As outlined by the Commissioners themselves, consent had to be given by the majority of adult male Band members before the government could make any changes to the physical layout of the reserves [See Background narrative for details]. Because consent was not received, the Federal and Provincial governments agreed to pass two pieces of legislation to give themselves permission to ignore this requirement. The Federal government passed their law first in 1919, entitling it The Indian Affairs Settlement Act. The Province of British Columbia followed in 1920 with the Land Settlement Act. After passing these acts, the governments cut off over 36,000 acres of land from reserves all over British Columbia without consultation, consent, or compensation.

Organized opposition and umbrella organizations already active for many years prior to the Commission, such as the Indian Rights Association and the Interior Tribes of British Columbia, fought against the government in the struggle to protect Aboriginal Title and Rights. Resistance specific to the McKenna McBride Royal Commission emerged immediately following the creation of the Commission in 1913.

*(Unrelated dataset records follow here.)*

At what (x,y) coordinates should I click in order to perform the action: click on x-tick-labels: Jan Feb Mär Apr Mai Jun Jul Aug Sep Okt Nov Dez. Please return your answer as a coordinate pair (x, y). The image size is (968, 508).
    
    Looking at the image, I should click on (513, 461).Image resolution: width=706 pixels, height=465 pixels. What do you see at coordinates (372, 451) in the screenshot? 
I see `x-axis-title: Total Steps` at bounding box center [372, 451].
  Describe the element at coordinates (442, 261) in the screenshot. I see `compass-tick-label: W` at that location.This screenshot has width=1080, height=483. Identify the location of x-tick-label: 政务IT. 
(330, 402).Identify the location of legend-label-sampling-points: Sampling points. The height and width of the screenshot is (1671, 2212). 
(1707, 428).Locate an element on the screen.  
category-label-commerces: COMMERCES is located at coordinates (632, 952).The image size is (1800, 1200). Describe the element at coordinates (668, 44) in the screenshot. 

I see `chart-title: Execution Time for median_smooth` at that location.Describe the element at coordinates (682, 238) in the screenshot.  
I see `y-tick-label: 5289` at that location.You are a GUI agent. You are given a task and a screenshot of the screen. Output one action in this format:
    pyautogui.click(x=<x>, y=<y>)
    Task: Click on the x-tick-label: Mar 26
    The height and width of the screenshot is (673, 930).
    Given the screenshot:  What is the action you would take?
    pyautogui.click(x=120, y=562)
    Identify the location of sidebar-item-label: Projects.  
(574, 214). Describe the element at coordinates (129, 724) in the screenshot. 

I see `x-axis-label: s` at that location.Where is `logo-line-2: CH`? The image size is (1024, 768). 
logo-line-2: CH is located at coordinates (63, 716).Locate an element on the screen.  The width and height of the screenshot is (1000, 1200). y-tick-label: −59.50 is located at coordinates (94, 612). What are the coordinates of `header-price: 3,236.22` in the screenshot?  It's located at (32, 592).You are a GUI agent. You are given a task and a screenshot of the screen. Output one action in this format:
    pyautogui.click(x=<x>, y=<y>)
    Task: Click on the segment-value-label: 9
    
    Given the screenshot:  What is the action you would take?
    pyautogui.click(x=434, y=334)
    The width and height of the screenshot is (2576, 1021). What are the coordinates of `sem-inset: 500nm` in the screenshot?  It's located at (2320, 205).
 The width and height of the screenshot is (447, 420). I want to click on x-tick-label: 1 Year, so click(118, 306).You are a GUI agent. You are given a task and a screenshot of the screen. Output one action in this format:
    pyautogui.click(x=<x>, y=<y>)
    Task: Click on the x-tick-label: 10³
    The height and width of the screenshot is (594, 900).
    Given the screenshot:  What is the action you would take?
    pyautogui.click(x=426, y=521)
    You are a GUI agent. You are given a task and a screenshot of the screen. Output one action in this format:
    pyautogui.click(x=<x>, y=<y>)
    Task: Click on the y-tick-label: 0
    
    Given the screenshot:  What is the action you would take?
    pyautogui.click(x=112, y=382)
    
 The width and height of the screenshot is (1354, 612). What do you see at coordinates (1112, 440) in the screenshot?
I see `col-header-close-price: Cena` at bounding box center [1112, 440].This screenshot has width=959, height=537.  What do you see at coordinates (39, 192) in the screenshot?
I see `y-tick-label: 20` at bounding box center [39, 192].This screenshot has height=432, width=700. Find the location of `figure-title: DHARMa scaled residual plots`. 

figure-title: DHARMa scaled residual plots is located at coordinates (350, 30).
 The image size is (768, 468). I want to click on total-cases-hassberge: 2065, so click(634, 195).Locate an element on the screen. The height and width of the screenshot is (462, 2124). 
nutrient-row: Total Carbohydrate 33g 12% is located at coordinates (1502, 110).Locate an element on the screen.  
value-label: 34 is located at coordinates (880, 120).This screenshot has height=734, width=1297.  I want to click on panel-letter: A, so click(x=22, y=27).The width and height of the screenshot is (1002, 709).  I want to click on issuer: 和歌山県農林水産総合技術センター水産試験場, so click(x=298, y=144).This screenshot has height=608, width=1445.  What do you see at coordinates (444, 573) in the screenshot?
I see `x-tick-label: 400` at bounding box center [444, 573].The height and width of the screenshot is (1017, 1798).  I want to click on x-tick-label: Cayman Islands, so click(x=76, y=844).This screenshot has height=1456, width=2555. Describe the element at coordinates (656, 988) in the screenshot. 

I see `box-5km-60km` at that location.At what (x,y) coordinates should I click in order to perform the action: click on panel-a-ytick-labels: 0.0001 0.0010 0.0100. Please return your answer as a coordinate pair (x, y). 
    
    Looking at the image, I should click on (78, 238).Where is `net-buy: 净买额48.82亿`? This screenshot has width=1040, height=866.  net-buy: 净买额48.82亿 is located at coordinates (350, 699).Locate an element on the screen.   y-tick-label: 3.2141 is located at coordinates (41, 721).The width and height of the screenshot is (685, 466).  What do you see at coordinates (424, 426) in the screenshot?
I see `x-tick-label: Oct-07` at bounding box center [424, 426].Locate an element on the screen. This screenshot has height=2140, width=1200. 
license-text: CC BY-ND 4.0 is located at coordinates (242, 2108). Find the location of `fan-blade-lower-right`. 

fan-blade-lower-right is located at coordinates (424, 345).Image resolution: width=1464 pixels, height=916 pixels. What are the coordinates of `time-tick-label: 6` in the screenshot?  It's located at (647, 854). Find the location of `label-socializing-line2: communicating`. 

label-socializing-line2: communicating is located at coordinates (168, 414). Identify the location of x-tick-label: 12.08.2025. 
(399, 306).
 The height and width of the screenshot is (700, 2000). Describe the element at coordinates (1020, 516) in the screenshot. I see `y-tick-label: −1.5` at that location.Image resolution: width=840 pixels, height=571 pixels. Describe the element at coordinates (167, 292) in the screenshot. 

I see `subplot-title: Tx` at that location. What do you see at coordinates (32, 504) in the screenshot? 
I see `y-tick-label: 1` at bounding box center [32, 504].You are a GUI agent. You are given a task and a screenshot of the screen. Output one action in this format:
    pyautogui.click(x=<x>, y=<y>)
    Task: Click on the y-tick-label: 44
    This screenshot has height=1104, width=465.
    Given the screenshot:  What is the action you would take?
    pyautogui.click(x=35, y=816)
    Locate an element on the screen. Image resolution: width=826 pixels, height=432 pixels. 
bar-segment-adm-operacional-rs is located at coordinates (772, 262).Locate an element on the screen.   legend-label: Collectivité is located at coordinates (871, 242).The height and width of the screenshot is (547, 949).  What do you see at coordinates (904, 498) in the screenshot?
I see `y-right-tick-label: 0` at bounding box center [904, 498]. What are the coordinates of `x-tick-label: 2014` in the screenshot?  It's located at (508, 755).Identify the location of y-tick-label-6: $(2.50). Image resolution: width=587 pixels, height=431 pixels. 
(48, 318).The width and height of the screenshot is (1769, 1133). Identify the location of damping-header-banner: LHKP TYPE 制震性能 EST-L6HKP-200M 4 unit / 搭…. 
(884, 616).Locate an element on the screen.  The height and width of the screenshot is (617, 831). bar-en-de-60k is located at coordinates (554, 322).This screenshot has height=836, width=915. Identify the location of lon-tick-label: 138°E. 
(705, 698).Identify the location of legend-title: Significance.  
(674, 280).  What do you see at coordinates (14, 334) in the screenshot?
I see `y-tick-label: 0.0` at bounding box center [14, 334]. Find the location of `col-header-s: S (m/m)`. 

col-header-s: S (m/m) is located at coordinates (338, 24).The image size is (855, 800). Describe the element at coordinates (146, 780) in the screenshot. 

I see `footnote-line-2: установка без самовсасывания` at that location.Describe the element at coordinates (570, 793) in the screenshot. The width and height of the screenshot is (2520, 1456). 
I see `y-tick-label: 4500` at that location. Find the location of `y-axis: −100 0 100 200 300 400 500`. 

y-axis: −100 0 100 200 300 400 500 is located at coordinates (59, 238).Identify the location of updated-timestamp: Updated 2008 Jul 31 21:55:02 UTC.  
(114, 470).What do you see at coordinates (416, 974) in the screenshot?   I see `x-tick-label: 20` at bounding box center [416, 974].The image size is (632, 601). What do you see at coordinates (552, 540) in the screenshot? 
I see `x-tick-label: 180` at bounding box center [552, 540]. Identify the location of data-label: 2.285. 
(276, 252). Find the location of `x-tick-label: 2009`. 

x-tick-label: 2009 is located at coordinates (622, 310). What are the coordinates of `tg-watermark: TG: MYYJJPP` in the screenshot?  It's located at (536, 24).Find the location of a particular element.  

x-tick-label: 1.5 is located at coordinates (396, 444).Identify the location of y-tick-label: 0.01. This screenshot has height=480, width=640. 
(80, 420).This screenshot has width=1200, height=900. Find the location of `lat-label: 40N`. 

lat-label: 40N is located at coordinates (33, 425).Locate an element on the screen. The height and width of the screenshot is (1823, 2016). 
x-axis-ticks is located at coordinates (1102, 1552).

In 1916, the Allied Indian Tribes was formed out of a conference held by prominent First Nations activists, Andrew Paull and Peter Kelly. The goal of the Allied Tribes was to seek a resolution to land claims in British Columbia through negotiation with the Federal and Provincial governments. On behalf of the Aboriginal Peoples of British Columbia, the Allied Tribes lobbied relentlessly against the adoption of the cut-offs recommended in the Report of the Royal Commission. The Allied Tribes also produced a detailed rejection (Statement of the Allied Tribes) of the report. It consisted of nine reasons for refusal to accept, including:

  • the Commission's failure to deal with, or even recognize, Aboriginal Title and Rights
  • the Commissioners had failed to address the inequalities between tribes with respect to both area and value of previous reserve allotments
  • the Commissioners had failed to make adjustments to water rights

The recommendations of the Royal Commission were eventually adopted in 1924 without First Nations' consent and without adequate amendments addressing the concerns expressed by the Allied Tribes and other activists. The investigation of the Royal Commission and the advocacy of Indian rights pursued by the Allied Tribes and other political organizations and activists contributed to the long and successful history of political activism among First Nations in British Columbia.